** start of Data provided **

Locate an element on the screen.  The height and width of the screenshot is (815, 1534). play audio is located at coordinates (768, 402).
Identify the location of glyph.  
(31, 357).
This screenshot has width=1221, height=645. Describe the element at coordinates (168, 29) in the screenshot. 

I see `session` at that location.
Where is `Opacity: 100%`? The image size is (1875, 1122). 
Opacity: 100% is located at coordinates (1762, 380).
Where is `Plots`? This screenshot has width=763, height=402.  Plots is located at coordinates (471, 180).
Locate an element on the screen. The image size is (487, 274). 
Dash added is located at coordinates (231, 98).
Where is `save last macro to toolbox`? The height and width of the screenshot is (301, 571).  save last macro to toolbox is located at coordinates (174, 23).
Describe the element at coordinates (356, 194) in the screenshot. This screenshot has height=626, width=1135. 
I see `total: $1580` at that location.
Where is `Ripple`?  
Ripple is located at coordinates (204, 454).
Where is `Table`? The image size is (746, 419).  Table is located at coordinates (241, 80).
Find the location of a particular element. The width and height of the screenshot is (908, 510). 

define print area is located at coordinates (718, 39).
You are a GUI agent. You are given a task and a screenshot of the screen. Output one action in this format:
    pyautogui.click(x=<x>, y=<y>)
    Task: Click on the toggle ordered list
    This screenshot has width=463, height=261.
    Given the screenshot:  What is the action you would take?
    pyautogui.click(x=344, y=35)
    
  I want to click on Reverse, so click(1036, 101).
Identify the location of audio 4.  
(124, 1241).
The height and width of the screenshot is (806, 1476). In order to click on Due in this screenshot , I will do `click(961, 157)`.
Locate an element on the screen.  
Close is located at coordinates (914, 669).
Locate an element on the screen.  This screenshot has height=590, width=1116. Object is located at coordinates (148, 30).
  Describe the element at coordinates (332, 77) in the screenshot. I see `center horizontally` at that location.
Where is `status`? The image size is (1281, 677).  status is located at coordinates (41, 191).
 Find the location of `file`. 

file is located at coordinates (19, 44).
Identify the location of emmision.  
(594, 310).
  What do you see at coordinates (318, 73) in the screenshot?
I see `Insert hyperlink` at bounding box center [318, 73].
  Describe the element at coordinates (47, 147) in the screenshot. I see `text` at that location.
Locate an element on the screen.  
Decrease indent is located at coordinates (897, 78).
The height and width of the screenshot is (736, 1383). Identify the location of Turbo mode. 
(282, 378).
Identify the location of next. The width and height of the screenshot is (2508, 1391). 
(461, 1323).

** end of Data provided **

**Task brief:** Convert the lines above into a numbered list, leaving out blank lines.

**Exercise output:**
1. Locate an element on the screen.  The height and width of the screenshot is (815, 1534). play audio is located at coordinates (768, 402).
2. Identify the location of glyph.  
3. (31, 357).
4. This screenshot has width=1221, height=645. Describe the element at coordinates (168, 29) in the screenshot. 
5. I see `session` at that location.
6. Where is `Opacity: 100%`? The image size is (1875, 1122). 
7. Opacity: 100% is located at coordinates (1762, 380).
8. Where is `Plots`? This screenshot has width=763, height=402.  Plots is located at coordinates (471, 180).
9. Locate an element on the screen. The image size is (487, 274). 
10. Dash added is located at coordinates (231, 98).
11. Where is `save last macro to toolbox`? The height and width of the screenshot is (301, 571).  save last macro to toolbox is located at coordinates (174, 23).
12. Describe the element at coordinates (356, 194) in the screenshot. This screenshot has height=626, width=1135. 
13. I see `total: $1580` at that location.
14. Where is `Ripple`?  
15. Ripple is located at coordinates (204, 454).
16. Where is `Table`? The image size is (746, 419).  Table is located at coordinates (241, 80).
17. Find the location of a particular element. The width and height of the screenshot is (908, 510). 
18. define print area is located at coordinates (718, 39).
19. You are a GUI agent. You are given a task and a screenshot of the screen. Output one action in this format:
20.     pyautogui.click(x=<x>, y=<y>)
21.     Task: Click on the toggle ordered list
22.     This screenshot has width=463, height=261.
23.     Given the screenshot:  What is the action you would take?
24.     pyautogui.click(x=344, y=35)
25.   I want to click on Reverse, so click(1036, 101).
26. Identify the location of audio 4.  
27. (124, 1241).
28. The height and width of the screenshot is (806, 1476). In order to click on Due in this screenshot , I will do `click(961, 157)`.
29. Locate an element on the screen.  
30. Close is located at coordinates (914, 669).
31. Locate an element on the screen.  This screenshot has height=590, width=1116. Object is located at coordinates (148, 30).
32.   Describe the element at coordinates (332, 77) in the screenshot. I see `center horizontally` at that location.
33. Where is `status`? The image size is (1281, 677).  status is located at coordinates (41, 191).
34.  Find the location of `file`. 
35. file is located at coordinates (19, 44).
36. Identify the location of emmision.  
37. (594, 310).
38.   What do you see at coordinates (318, 73) in the screenshot?
39. I see `Insert hyperlink` at bounding box center [318, 73].
40.   Describe the element at coordinates (47, 147) in the screenshot. I see `text` at that location.
41. Locate an element on the screen.  
42. Decrease indent is located at coordinates (897, 78).
43. The height and width of the screenshot is (736, 1383). Identify the location of Turbo mode. 
44. (282, 378).
45. Identify the location of next. The width and height of the screenshot is (2508, 1391). 
46. (461, 1323).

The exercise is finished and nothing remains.